Without further ado, I can state with certainty that the new mobile oriented processors coming from Intel later this year will capture the processor space for the leading smartphones and tablets.
There are two fundamental, related, reasons for this:
These processors are faster than anything that ARM/TSMC (or AMD) can offer at the same level of power consumption. Their power consumption at the same level of performance is much less than anything ARM/TSMC (or AMD) can offer. You have heard all this before, but many of you don't believe this and are still arguing that moving to 28 nanometer or 20nm (still planar) will save ARM from the Intel bomb. Well, that's just wrong! Read on!
These two statements, above, are corollaries to laws of physics relating to silicon FET-based integrated circuits. In current technologies - 32 nanometer and smaller - constructed in a planar (TSMC) fashion, the predominant use of energy occurs as a result of leakage in inactive FETs.

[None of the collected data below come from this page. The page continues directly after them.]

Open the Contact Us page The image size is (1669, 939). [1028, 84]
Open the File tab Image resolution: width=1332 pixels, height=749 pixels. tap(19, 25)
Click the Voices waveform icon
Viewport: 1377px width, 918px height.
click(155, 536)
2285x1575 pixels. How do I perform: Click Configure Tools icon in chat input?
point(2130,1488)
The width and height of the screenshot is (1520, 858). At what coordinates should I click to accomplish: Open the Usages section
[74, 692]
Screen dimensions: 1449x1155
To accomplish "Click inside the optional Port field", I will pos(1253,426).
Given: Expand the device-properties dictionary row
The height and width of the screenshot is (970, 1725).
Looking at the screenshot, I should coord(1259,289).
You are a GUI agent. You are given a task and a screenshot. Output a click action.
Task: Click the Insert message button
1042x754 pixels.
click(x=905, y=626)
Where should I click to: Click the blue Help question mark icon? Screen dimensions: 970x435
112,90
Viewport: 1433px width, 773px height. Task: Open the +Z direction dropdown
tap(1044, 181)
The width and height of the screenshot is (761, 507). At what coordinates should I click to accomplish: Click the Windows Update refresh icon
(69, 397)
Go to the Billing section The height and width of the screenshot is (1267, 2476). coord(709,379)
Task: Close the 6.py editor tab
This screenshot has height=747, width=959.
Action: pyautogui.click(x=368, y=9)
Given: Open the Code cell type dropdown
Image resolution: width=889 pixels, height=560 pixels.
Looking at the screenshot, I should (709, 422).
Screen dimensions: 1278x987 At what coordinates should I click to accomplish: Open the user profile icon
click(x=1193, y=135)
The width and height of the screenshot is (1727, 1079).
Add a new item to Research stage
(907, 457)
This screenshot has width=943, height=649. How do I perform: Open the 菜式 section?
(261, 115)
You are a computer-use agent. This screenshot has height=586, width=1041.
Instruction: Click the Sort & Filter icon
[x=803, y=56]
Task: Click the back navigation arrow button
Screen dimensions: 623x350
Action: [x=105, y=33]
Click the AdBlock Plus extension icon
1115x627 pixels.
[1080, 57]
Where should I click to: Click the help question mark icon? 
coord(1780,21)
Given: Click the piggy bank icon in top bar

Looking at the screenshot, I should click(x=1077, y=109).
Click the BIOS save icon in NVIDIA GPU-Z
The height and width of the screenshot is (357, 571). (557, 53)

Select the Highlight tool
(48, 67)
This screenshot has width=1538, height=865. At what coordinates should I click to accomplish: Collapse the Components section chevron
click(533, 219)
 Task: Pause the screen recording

The FETs leak because they are running at low voltage, and in order to do that, they must have low threshold voltages. When you construct a FET with low threshold voltage in a planar technology, you can't completely turn it off. So it leaks.
When you construct a FET for the same use in a 3D or "finFET" technology, the gate (the valve that controls the flow of charge carriers) has much more effective control and is more nearly able to completely extinguish the leakage current in the inactive FETs. Voila, the battery charge lasts longer. And because the gate length is shorter, the FET uses less energy for each transition from one state to another. So you can squeeze more transitions from a given amount of stored energy in the battery, i.e. it runs faster.
It's the laws of physics that controls the winner in the processor race for mobile applications, and Intel has already won this race. Anyone who disagrees is in denial, has some ulterior motive, or is just dense.
What all this means is that whoever builds phones or tablets using Intel processors can make them run faster and run longer on a given battery than by using an ARM (or AMD) processor.
This argument cuts off the other arguments about market share, design wins, better architecture and other objections by the Intel opponents.
Market share is a measure of the past. What was, not what is. What is, is that the 22nm finFET is a better transistor and it makes for a better processor. If you want the best processor in your next phone/tablet/mobility_device, it had better be an Intel processor.
Architecture is an abstract thing; the "goodness" of an architecture can only be measured by objective effects. How quickly can I do something? How long will the battery charge last? Intel wins again, by actual comparison in Motorola phones!